La politique turque consistant à restreindre le transit des réfugiés se rendant en Palestine réduisit considérablement leurs chances de fuite. Puis ce fut la tragédie : en février 1942, le Struma coula au large des côtes turques, emportant les 769 réfugiés juifs à son bord. Les autorités turques avaient refusé l'autorisation de jeter l'ancre dans le port d'Istanbul et avaient remorqué le bateau en mer Noire. En quelques heures, il sombra, probablement touché par une torpille soviétique — peut-être une erreur du sous-marin qui aurait pris le Struma pour un cargo de l'Axe. Un seul passager survécut.

Quant au gouvernement hongrois, il tolérait l'entrée des réfugiés juifs de la Pologne et de la Slovaquie voisines, et, de manière générale, ne déporta pas les Juifs de Hongrie vers les territoires occupés par les Allemands. Cependant, après l'occupation du pays par les Allemands en mars 1944, les autorités hongroises déportèrent tous les Juifs, aussi bien hongrois que polonais. Les Allemands exterminèrent la plupart d'entre eux à Auschwitz-Birkenau durant le printemps et l'été 1944.

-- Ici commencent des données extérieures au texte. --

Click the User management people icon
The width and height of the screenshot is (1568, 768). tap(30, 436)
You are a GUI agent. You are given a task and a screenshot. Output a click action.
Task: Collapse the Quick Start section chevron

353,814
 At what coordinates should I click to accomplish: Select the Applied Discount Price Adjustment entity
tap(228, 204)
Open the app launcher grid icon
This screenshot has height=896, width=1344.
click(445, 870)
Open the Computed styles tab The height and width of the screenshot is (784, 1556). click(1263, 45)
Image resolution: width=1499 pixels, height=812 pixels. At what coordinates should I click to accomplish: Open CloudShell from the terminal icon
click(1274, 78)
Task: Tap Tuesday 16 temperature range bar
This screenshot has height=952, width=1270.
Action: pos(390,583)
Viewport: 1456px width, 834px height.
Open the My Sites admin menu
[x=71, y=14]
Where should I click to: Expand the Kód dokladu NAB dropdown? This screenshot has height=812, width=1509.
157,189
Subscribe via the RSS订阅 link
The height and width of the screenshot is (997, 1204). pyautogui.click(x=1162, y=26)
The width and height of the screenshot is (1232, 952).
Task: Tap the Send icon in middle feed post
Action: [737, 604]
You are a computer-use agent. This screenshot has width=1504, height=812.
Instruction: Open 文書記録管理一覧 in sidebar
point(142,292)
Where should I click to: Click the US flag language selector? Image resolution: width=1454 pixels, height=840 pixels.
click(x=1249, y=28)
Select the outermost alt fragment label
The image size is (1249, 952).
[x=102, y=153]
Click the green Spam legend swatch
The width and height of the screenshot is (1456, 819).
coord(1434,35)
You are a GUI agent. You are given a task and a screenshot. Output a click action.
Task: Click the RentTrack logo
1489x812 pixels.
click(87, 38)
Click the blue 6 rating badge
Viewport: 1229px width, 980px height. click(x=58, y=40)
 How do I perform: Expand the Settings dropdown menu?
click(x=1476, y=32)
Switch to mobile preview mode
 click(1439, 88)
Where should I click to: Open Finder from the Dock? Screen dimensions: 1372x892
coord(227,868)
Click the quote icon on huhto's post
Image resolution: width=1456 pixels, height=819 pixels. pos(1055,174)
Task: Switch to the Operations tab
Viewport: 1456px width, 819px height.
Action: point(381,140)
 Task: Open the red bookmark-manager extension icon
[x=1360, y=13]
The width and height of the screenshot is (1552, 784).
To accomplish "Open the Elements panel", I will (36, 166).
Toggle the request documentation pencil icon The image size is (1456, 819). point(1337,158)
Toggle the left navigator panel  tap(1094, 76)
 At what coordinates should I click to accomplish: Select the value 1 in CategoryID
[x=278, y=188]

Des 15 000 juifs polonais qui avaient trouvé refuge en Lituanie, un groupe de 2 100 Juifs polonais s'échappa vers l'est. L'interminable voyage les emmena par le Transsibérien de la Lituanie jusqu'à Vladivostok, soit plus de 9 600 kilomètres. De là, ils prirent le bateau pour le Japon. Bien peu de ces réfugiés auraient réussi sans les efforts inlassables de nombreuses personnes. L'aide la plus décisive fut la plus inattendue : celle des représentants du gouvernement néerlandais en exil et d'un allié de l'Allemagne au sein de l'Axe, le Japon. En cet été 1940, leur action humanitaire constitua un secours essentiel pour des centaines de réfugiés juifs polonais de passage en Lituanie.

Certains réfugiés ne purent s'échapper de Pologne avant que les Allemands et les Soviétiques ne prennent le contrôle du pays. La ligne de démarcation soviétique ou les frontières que quelques-uns parvinrent à atteindre étaient fermées et sévèrement gardées. Certains réfugiés les contournèrent, au prix de grands dangers. Ceux qui furent attrapés alors qu'ils essayaient de passer entre les zones occupées ou qui tentaient de fuir sans papiers furent arrêtés et subirent des brutalités arbitraires, tant de la part des gardes-frontières soviétiques qu'allemands.

Pour d'autres, la perspective d'un exil permanent loin de chez eux était insoutenable. Sans un sou, las d'errer sans but, et au désespoir de retrouver leurs familles dans les territoires polonais occupés par l'Allemagne, certains réfugiés revinrent sur leurs pas et traversèrent dans l'autre sens la ligne de démarcation entre les territoires polonais sous occupation russe pour se rendre dans ceux occupés par les Allemands.